Last Edited by Airborne_Again at 01 Jun 09:16
ESKC (Uppsala/Sundbro), Sweden

Not sure where does this sit with EASA/NCO & EGNOS roadmap for GA

here
tracker_pdf

In any case individual countries can’t override NCO rules which explicitly allow uncontrolled IFR without ATS including for takeoffs/landings operations, this may not be sugar coated enough for everybody taste to swallow (I am sure lot of people will change their minds as time evolve, just like when GPS was introduced for approaches initially it was Alaska cowboy flying, then first legal published GPS IAP in Alaska for CAT in 2000, then it went into every CAT operation manual with specific NAA authorizations in 2010, now it’s worldwide ICAO thingy with mandatory PBN signoff in 2020, and I see load of low hours PA28 pilots flying Sywell RNP with barely 75h total

Obviously, NAA can easily make uncontrolled IFR impossible (just put MAX DCT = 0NM outside STARs/IAPs/SIDs for IFR in Class G )

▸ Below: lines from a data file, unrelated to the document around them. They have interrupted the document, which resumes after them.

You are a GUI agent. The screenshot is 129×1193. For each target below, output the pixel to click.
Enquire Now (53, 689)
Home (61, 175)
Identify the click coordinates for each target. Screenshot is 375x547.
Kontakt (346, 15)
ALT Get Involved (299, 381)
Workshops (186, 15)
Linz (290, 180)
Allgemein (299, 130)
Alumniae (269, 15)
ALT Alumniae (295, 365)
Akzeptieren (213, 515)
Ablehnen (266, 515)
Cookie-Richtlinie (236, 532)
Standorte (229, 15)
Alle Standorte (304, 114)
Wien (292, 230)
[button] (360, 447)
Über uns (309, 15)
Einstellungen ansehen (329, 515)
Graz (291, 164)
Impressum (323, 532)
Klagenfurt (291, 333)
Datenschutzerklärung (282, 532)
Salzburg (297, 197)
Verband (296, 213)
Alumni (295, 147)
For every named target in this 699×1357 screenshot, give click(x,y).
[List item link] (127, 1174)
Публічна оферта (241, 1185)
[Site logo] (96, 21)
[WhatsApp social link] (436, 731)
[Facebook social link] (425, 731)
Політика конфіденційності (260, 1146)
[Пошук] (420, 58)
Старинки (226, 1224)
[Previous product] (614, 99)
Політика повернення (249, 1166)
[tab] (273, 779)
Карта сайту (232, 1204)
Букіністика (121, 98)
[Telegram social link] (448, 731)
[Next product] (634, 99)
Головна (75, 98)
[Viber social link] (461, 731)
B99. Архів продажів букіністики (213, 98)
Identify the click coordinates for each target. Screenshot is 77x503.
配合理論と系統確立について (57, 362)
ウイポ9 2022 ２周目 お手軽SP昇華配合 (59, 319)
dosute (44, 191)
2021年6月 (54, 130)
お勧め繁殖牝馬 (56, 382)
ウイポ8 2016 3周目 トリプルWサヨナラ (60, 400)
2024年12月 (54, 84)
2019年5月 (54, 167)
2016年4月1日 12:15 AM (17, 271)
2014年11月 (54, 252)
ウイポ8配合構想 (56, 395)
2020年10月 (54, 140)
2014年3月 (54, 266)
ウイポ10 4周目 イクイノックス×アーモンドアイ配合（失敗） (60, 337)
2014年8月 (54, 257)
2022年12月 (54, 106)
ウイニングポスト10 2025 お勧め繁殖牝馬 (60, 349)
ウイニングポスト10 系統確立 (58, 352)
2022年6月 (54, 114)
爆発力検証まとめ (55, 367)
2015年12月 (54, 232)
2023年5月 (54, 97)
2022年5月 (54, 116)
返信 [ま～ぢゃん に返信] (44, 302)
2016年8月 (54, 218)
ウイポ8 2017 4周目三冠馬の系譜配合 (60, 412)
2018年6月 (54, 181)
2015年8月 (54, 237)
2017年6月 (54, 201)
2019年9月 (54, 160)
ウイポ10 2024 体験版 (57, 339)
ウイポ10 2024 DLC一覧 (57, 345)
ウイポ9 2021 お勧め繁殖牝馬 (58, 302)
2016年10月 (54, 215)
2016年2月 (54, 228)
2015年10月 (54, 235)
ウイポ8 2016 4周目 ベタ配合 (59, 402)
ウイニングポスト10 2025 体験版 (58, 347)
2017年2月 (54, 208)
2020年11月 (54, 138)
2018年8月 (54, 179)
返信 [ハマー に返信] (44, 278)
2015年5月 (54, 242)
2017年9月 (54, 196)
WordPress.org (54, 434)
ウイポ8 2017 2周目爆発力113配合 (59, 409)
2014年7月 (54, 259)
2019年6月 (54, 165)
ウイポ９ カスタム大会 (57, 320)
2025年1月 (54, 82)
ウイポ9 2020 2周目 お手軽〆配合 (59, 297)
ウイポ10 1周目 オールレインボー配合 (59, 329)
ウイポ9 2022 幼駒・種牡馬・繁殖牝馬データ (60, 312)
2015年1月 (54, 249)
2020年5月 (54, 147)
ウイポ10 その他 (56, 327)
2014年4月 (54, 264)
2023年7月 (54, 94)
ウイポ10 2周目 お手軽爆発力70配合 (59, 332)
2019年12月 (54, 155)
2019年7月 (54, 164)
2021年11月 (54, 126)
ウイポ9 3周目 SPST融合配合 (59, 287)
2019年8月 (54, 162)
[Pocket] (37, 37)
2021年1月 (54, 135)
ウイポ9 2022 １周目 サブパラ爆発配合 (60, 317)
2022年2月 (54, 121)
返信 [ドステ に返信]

Last Edited by Ibra at 01 Jun 10:21
Paris/Essex, France/UK, United Kingdom

Ibra wrote:

Not sure where does this sit with EASA/NCO & EGNOS roadmap for GA

It doesn’t – which I’m sure was a major reason why the proposal was withdrawn. I would have loved to be a fly on the wall at the Swedish Transport Agency.

Obviously, NAA can easily make uncontrolled IFR impossible (just put MAX DCT = 0NM outside STARs/IAPs/SIDs for IFR in Class G )

Yes, that’s the kind of thing I mean by “practical difficulties”.

Last Edited by Airborne_Again at 01 Jun 10:20
ESKC (Uppsala/Sundbro), Sweden

Interesting. My regard for the Norwegian CAA is at an all time low ATM, and it’s because of slightly similar things. It seems they just make up stuff instead of operating within their own regulations, which is EASA regulations in these cases. It’s as if they don’t know the regulations themselves, or “pretend” it doesn’t apply to them, as if they think they can pick and choose. Anyway, could you say a bit more about where in Part-NCO this is found?

The elephant is the circulation
ENVA ENOP ENMO, Norway

LeSving wrote:

Anyway, could you say a bit more about where in Part-NCO this is found?

It is not found explicitly, since everything not forbidden is allowed. But you can compare the paragraphs in part-NCO about use of airports and instrument procedures with the corresponding paragraphs in part-CAT to see what part-CAT requires but part-NCO does not. There is also an upcoming proposed change to part-NCO that will clarify this.